Dennoch steht man als junge Bühne nun plötzlich im Dschungel unendlicher Möglichkeiten: Wo können wir spielen? Welche Häuser haben Interesse an Gastspielen junger Künstler:innen, wo finde ich Kontakte? Wie baue ich ein Netzwerk auf? Wie plane ich Zeiten sinnvoll? Was braucht mein Stück, damit es läuft, was ist unnötiger Ballast? Was für ein Auto nutze ich, wenn ich kein eigenes besitze? Sollte ich Anträge stellen oder einfach anfangen, Stücke zu produzieren und und und… die Fragen hören nicht auf.
Durch einen glücklichen Zufall wurde ich an diesem Punkt auf das Matching-Programm des VDP aufmerksam und ich wusste sofort, hier will ich mitmachen! Für mich als frisch gebackene Spielerin stellt das Programm eine Möglichkeit dar, den oben beschriebenen sanften Einstieg fortzuführen. Es geht mir dabei nicht nur um das Matching mit geeigneten Spielstätten, sondern auch um die Expertise und Berufserfahrung, der ich auf diesem Weg hoffentlich begegnen werde.
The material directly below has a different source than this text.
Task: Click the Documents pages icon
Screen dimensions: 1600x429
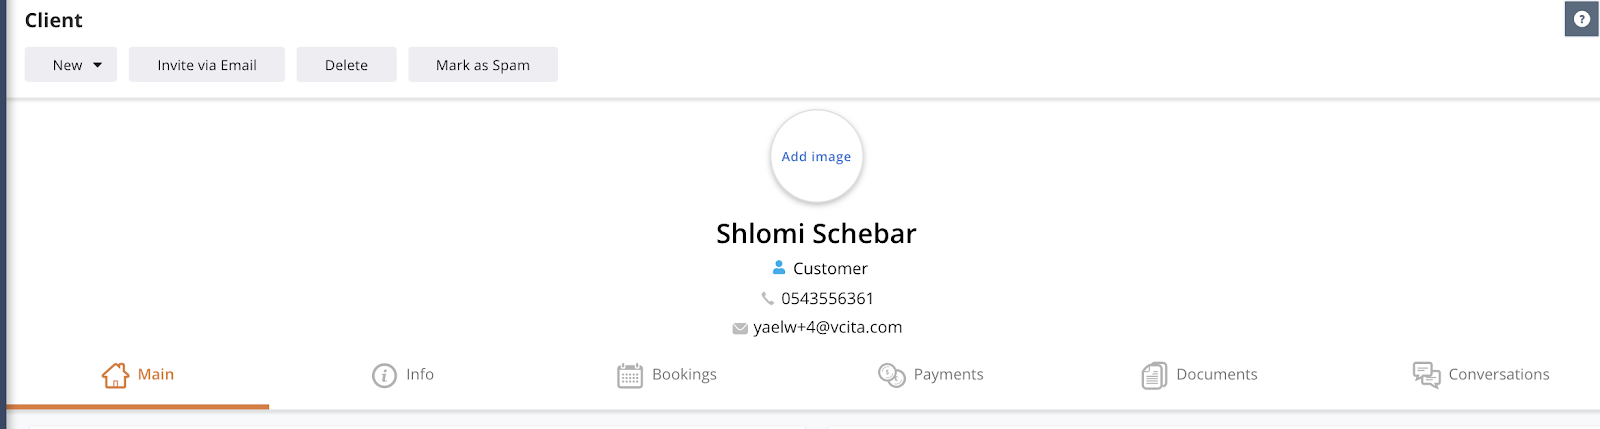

Ich bekomme die Chance, langsam aber stetig ein eigenes Netzwerk aufzubauen und meine Energie erst einmal den Spielerfahrungen zu widmen, die ich so viel wie möglich machen möchte.
Für mich stellt das Programm eine gelungene Ergänzung zu dem bisherigen Angebot für Studierende und junge Absolvent:innen dar. Die vielen bereits existierenden Festivals, die sich an uns richten, sind eine großartige Chance Gastspielerfahrung zu sammeln und erstmals Stücke auf anderen Bühnen zu spielen. Aber was kommt nach dem Abschluss?
Denn dann geht es eigentlich erst richtig los. Die eigenen Stücke sollen möglichst viel gespielt werden, erst dadurch ist es möglich, unsere eigene künstlerische Handschrift zu festigen. Da reichen auf Dauer die Festivals nicht aus. Zumal diese häufig vom bereits bekannten Szene-Publikum, also anderen Künstler:innen und Spieler:innen besucht werden, einem entsprechend wohlgesinnten Publikum.
Im nächsten Schritt muss man natürlich auch einem alltäglichen Publikum begegnen. In genau diese Lücke passt das Matching-Programm! Als junge Bühnen haben wir die Chance, unsere Stücke in verschiedenen Spielstätten zu zeigen, uns mit den dortigen Gegebenheiten auseinanderzusetzen und dem Publikum zu stellen. Wir haben die Chance zu lernen, wie sich ein Stück entwickelt, wenn es tourt und nicht nur im vertrauten Umfeld gespielt wird. Wir können die Figurentheaterszene mit eigenen Augen kennenlernen und aus dem Wissenstopf derer schöpfen, die den Beruf schon eine ganze Weile machen.
Was erhoffe ich mir persönlich? Das Stück, mit dem ich am Programm teilnehme ist „Heinrich der Fünfte“, mein Diplomstück, das ich gemeinsam mit meinem Kollegen Robert Richter spiele. Es ist ein Stück für Kinder ab acht Jahren über Krieg, Zerstörung und feministische Selbstermächtigung. Wir hatten das Glück, das Stück bereits auf einigen Festivals zu zeigen und somit erste Gastspiel- und Tourerfahrungen zu sammeln. Allerdings fand sich dort häufig ein etwas älteres Publikum ein, als die von uns angestrebte Zielgruppe. (Auch wenn ich zutiefst daran glaube, dass gute Kinderstücke immer auch für uns Erwachsene von Bedeutung sind!)
Wir wünschen uns, das Stück zu seinem Publikum zu bringen, Schul- oder Familienvorstellungen zu spielen und zu erleben, wie es sich vor einem Saal voller Kinder bewährt. Durch das Matching-Programm erhoffe ich mir den Kontakt zu interessierten Bühnen, die das Zielpublikum ansprechen können und Kontakte zu Schulen und Pädago:innen besitzen, die wir nicht haben.
Ich wünsche mir, dass nicht nur Robert und ich als Spielende wachsen, sondern mit uns auch unser Stück. Nicht zuletzt hoffe ich, Vertrauen in uns selbst zu sammeln, so dass wir uns mehr und mehr wappnen für den Weg, den wir eingeschlagen haben.